= Extracted information =
▽

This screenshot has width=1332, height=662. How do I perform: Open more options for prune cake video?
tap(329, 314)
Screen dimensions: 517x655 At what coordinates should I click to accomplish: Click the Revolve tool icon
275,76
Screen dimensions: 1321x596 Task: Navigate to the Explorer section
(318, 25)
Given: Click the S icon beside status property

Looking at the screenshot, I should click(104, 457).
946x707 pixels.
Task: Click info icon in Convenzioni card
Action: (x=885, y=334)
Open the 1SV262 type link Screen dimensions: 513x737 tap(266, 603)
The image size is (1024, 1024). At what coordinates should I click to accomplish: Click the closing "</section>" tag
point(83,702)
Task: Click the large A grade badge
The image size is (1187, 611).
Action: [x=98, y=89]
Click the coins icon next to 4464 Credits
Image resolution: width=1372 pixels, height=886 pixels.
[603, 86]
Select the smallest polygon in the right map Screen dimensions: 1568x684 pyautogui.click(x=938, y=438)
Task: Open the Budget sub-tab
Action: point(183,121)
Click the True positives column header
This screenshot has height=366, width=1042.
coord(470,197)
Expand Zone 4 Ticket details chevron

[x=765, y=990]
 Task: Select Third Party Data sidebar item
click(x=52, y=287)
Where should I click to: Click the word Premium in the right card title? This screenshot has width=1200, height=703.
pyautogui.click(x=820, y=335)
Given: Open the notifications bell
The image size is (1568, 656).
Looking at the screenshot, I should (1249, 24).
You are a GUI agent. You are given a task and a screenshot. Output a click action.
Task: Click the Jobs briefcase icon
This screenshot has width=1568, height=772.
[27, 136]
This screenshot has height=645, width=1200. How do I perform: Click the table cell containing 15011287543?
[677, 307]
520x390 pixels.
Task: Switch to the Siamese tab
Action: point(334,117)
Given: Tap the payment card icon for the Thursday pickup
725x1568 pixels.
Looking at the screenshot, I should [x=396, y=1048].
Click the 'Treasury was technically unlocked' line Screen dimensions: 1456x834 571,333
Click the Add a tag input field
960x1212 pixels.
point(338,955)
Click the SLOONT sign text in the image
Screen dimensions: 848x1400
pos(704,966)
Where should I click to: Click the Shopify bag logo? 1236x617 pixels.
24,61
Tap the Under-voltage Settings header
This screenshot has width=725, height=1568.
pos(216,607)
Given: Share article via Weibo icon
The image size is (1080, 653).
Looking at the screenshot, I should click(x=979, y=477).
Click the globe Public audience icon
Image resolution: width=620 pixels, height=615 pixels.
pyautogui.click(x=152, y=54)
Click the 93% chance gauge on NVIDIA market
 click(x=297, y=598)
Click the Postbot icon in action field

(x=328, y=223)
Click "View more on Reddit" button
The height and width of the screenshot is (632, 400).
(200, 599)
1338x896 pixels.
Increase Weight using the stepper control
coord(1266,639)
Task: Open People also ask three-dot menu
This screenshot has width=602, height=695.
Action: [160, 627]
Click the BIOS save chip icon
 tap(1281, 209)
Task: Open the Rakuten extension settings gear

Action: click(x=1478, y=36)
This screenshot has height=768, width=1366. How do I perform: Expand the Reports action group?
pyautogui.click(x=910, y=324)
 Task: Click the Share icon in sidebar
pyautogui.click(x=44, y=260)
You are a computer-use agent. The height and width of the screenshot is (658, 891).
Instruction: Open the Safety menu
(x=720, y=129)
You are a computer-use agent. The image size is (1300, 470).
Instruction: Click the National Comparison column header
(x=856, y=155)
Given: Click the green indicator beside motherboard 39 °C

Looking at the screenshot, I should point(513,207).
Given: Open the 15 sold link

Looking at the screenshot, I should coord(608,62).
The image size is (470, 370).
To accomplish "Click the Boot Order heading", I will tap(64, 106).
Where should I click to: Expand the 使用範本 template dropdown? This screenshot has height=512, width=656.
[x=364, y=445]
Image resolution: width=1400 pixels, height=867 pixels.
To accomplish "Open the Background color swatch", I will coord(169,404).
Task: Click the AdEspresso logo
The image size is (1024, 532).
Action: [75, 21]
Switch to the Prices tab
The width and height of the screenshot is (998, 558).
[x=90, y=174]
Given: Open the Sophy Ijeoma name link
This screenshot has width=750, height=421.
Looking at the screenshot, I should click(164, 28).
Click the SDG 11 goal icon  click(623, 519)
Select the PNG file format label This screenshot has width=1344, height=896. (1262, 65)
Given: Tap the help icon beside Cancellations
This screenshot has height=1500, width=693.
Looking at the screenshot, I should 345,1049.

△

= Task to complete =
Print the entire set of records again, exactly.

= Solution to this problem =
This screenshot has width=1332, height=662. How do I perform: Open more options for prune cake video?
tap(329, 314)
Screen dimensions: 517x655 At what coordinates should I click to accomplish: Click the Revolve tool icon
275,76
Screen dimensions: 1321x596 Task: Navigate to the Explorer section
(318, 25)
Given: Click the S icon beside status property

Looking at the screenshot, I should click(104, 457).
946x707 pixels.
Task: Click info icon in Convenzioni card
Action: (x=885, y=334)
Open the 1SV262 type link Screen dimensions: 513x737 tap(266, 603)
The image size is (1024, 1024). At what coordinates should I click to accomplish: Click the closing "</section>" tag
point(83,702)
Task: Click the large A grade badge
The image size is (1187, 611).
Action: [x=98, y=89]
Click the coins icon next to 4464 Credits
Image resolution: width=1372 pixels, height=886 pixels.
[603, 86]
Select the smallest polygon in the right map Screen dimensions: 1568x684 pyautogui.click(x=938, y=438)
Task: Open the Budget sub-tab
Action: point(183,121)
Click the True positives column header
This screenshot has height=366, width=1042.
coord(470,197)
Expand Zone 4 Ticket details chevron

[x=765, y=990]
 Task: Select Third Party Data sidebar item
click(x=52, y=287)
Where should I click to: Click the word Premium in the right card title? This screenshot has width=1200, height=703.
pyautogui.click(x=820, y=335)
Given: Open the notifications bell
The image size is (1568, 656).
Looking at the screenshot, I should (1249, 24).
You are a GUI agent. You are given a task and a screenshot. Output a click action.
Task: Click the Jobs briefcase icon
This screenshot has width=1568, height=772.
[27, 136]
This screenshot has height=645, width=1200. How do I perform: Click the table cell containing 15011287543?
[677, 307]
520x390 pixels.
Task: Switch to the Siamese tab
Action: point(334,117)
Given: Tap the payment card icon for the Thursday pickup
725x1568 pixels.
Looking at the screenshot, I should [x=396, y=1048].
Click the 'Treasury was technically unlocked' line Screen dimensions: 1456x834 571,333
Click the Add a tag input field
960x1212 pixels.
point(338,955)
Click the SLOONT sign text in the image
Screen dimensions: 848x1400
pos(704,966)
Where should I click to: Click the Shopify bag logo? 1236x617 pixels.
24,61
Tap the Under-voltage Settings header
This screenshot has width=725, height=1568.
pos(216,607)
Given: Share article via Weibo icon
The image size is (1080, 653).
Looking at the screenshot, I should click(x=979, y=477).
Click the globe Public audience icon
Image resolution: width=620 pixels, height=615 pixels.
pyautogui.click(x=152, y=54)
Click the 93% chance gauge on NVIDIA market
 click(x=297, y=598)
Click the Postbot icon in action field

(x=328, y=223)
Click "View more on Reddit" button
The height and width of the screenshot is (632, 400).
(200, 599)
1338x896 pixels.
Increase Weight using the stepper control
coord(1266,639)
Task: Open People also ask three-dot menu
This screenshot has width=602, height=695.
Action: [160, 627]
Click the BIOS save chip icon
 tap(1281, 209)
Task: Open the Rakuten extension settings gear

Action: click(x=1478, y=36)
This screenshot has height=768, width=1366. How do I perform: Expand the Reports action group?
pyautogui.click(x=910, y=324)
 Task: Click the Share icon in sidebar
pyautogui.click(x=44, y=260)
You are a computer-use agent. The height and width of the screenshot is (658, 891).
Instruction: Open the Safety menu
(x=720, y=129)
You are a computer-use agent. The image size is (1300, 470).
Instruction: Click the National Comparison column header
(x=856, y=155)
Given: Click the green indicator beside motherboard 39 °C

Looking at the screenshot, I should point(513,207).
Given: Open the 15 sold link

Looking at the screenshot, I should coord(608,62).
The image size is (470, 370).
To accomplish "Click the Boot Order heading", I will tap(64, 106).
Where should I click to: Expand the 使用範本 template dropdown? This screenshot has height=512, width=656.
[x=364, y=445]
Image resolution: width=1400 pixels, height=867 pixels.
To accomplish "Open the Background color swatch", I will coord(169,404).
Task: Click the AdEspresso logo
The image size is (1024, 532).
Action: [75, 21]
Switch to the Prices tab
The width and height of the screenshot is (998, 558).
[x=90, y=174]
Given: Open the Sophy Ijeoma name link
This screenshot has width=750, height=421.
Looking at the screenshot, I should click(164, 28).
Click the SDG 11 goal icon  click(623, 519)
Select the PNG file format label This screenshot has width=1344, height=896. (1262, 65)
Given: Tap the help icon beside Cancellations
This screenshot has height=1500, width=693.
Looking at the screenshot, I should 345,1049.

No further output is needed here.